| THE TASK |
Go through the listing beneath this task and return every line that carries the string "agent".

| DATA RECORDS |

------------

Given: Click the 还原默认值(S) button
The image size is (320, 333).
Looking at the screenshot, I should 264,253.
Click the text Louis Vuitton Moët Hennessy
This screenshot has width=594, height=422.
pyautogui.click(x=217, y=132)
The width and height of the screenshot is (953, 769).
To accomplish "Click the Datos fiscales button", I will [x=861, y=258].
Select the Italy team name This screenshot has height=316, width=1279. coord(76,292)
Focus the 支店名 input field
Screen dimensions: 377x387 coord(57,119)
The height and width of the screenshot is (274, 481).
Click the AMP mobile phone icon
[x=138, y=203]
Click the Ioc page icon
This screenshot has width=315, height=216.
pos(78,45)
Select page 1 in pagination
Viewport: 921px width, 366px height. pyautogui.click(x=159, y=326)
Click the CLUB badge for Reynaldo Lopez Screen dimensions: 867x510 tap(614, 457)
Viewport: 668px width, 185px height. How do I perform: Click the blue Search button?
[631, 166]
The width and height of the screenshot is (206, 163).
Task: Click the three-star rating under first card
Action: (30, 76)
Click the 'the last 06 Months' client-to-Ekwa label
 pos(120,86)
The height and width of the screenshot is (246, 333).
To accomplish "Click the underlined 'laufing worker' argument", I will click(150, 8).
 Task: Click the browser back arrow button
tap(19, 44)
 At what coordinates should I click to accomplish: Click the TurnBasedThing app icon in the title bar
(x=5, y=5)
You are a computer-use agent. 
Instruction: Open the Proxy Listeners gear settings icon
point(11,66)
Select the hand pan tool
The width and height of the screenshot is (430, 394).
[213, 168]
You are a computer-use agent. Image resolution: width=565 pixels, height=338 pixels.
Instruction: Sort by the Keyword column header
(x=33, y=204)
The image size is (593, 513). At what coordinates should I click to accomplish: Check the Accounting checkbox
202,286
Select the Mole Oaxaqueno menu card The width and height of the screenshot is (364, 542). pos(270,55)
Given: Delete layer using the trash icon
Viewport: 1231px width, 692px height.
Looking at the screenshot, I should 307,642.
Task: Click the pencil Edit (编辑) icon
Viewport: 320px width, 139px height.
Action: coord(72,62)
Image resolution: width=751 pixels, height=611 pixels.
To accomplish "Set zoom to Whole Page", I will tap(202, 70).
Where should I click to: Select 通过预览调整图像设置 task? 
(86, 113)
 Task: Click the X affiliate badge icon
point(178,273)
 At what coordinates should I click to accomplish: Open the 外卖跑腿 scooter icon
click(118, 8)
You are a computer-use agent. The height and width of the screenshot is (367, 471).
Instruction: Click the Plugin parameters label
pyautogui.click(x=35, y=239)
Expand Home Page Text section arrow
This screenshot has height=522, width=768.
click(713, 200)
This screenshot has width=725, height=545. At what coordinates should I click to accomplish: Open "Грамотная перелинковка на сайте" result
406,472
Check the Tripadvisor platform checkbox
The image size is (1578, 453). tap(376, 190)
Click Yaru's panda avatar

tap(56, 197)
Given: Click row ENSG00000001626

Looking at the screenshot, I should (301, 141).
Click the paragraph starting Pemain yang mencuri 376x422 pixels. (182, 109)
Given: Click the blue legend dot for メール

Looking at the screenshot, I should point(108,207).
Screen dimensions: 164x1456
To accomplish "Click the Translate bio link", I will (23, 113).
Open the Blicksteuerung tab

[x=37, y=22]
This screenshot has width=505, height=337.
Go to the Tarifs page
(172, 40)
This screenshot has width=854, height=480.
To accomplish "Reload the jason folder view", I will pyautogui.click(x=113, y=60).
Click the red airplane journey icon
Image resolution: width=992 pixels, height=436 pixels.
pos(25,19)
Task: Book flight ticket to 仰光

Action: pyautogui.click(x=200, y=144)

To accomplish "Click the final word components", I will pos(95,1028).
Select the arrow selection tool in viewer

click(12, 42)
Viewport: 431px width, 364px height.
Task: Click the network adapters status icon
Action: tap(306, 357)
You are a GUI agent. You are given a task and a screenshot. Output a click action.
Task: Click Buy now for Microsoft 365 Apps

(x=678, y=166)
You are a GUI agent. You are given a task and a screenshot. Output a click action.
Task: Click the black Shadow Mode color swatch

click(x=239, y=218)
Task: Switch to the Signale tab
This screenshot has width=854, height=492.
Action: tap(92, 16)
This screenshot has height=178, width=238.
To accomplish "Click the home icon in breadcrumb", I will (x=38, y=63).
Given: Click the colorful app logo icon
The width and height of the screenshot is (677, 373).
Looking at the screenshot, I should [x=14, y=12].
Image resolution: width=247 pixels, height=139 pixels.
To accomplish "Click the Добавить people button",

------------

| EXERCISE ANSWER |
You are a computer-use agent. 
You are a computer-use agent. Image resolution: width=565 pixels, height=338 pixels.
You are a computer-use agent. The height and width of the screenshot is (367, 471).
You are a GUI agent. You are given a task and a screenshot. Output a click action.
You are a GUI agent. You are given a task and a screenshot. Output a click action.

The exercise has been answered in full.